The plot is less than complicated; our socialite is manipulated by her Aunty Pussy into finding a wife for her hapless cousin, Jonkers. Embarking on this task is by no means easy, as Jonkers isn’t exactly a catch. With his thirty-seventh birthday just gone and his recent “die-vorce” from the lower class, meaty, furry smelling Shumaila (who made off with Aunty Pussy’s jewellery and Jonkers’ brand new Toyota Corolla), his marriage prospects are somewhere between low and desperate.

Taking all this in her stride, our socialite clambers her way (flapping her “Prada–wallah shoe” in front of her friend, Sunny’s nose as she goes) through Lahore’s high society explaining to her unsuspecting reader the importance of “baggrounds” in selecting an ideal marriage partner and of course the social imperative behind kitty parties.

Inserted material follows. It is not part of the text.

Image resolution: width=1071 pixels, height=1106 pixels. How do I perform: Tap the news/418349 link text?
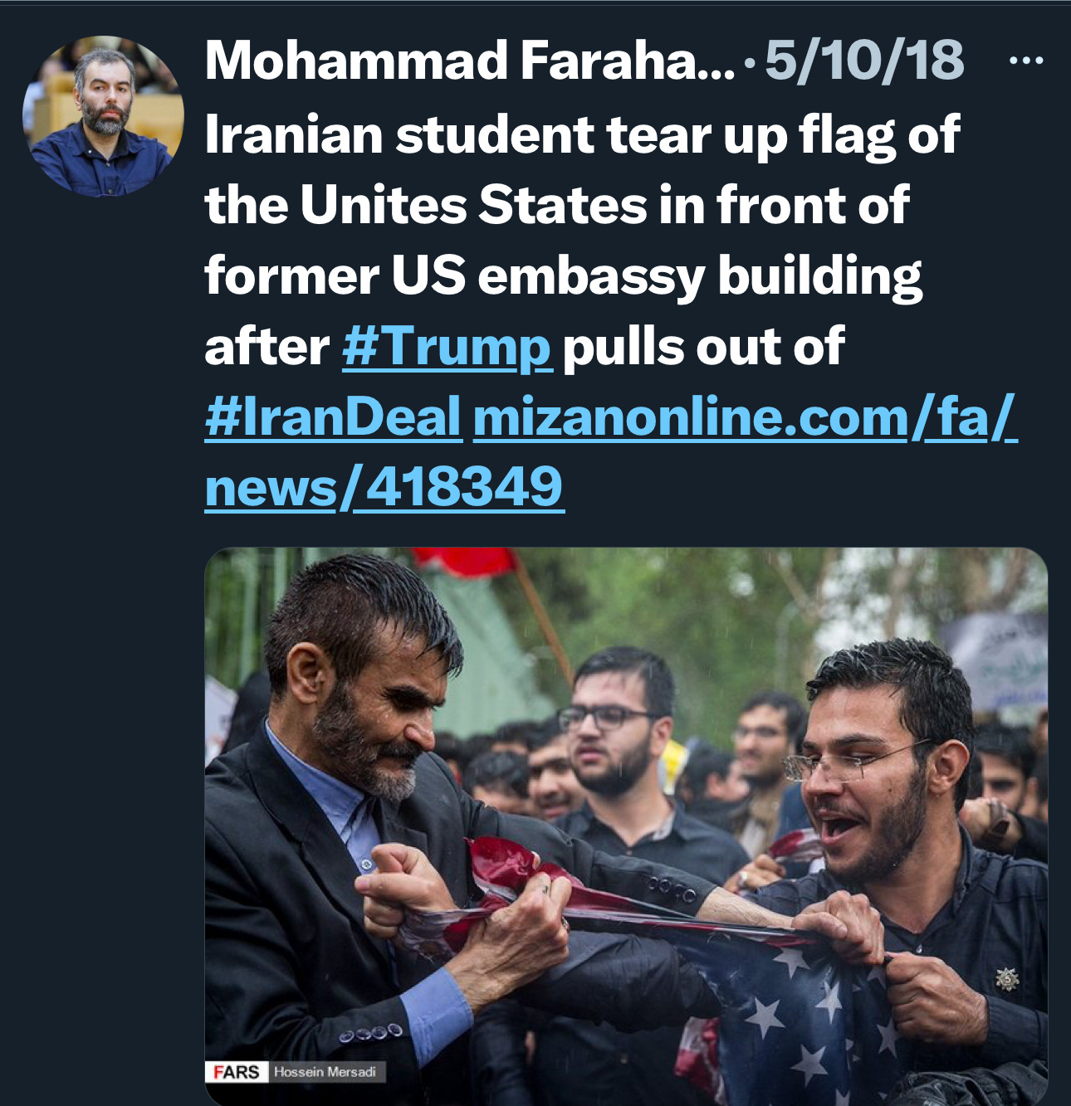coord(384,487)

Mohsin’s representation of “marriage mentality” is played out through a series of potential suitors for Jonkers. Without giving too much away, they range from the daughter of a drug smuggling family to an oversized lesbian, both of whom Aunty Pussy is quick to approve. Whilst empathising with Aunty Pussy’s thinking, our narrow minded socialite starts to question the undue emphasis placed on suitability and even thinks about the foundations of her own marriage to Janoo, the “Oxen graduate”; with one partner a liberal free thinking socialist and the other a materialistic airheaded socialite, there is almost a sense of tragedy in their awkward set up.

The most enjoyable part of this novel is undoubtedly the narration: our socialite’s first hand narration is, borrowing Salman Rushdie’s term, a “chutneyfication” ­– a mix of subcontinental English and colloquial Urdu. The entertaining style of commentary almost disguises the harsh criticisms that are made of Pakistan’s society as Mohsin allows the socialite’s narrow minded observations to explore much bigger issues, such as the use of foreign aid in Pakistan and the rising influence of the “beardo-weirdos”. This juxtaposition is all the more emphasised by Mohsin’s use of Lahore’s breaking news headlines throughout the story.

Moni Mohsin’s Tender Hooks is a narration of fashionable misdemeanours through Lahore’s high society, and this book is social satire at its finest.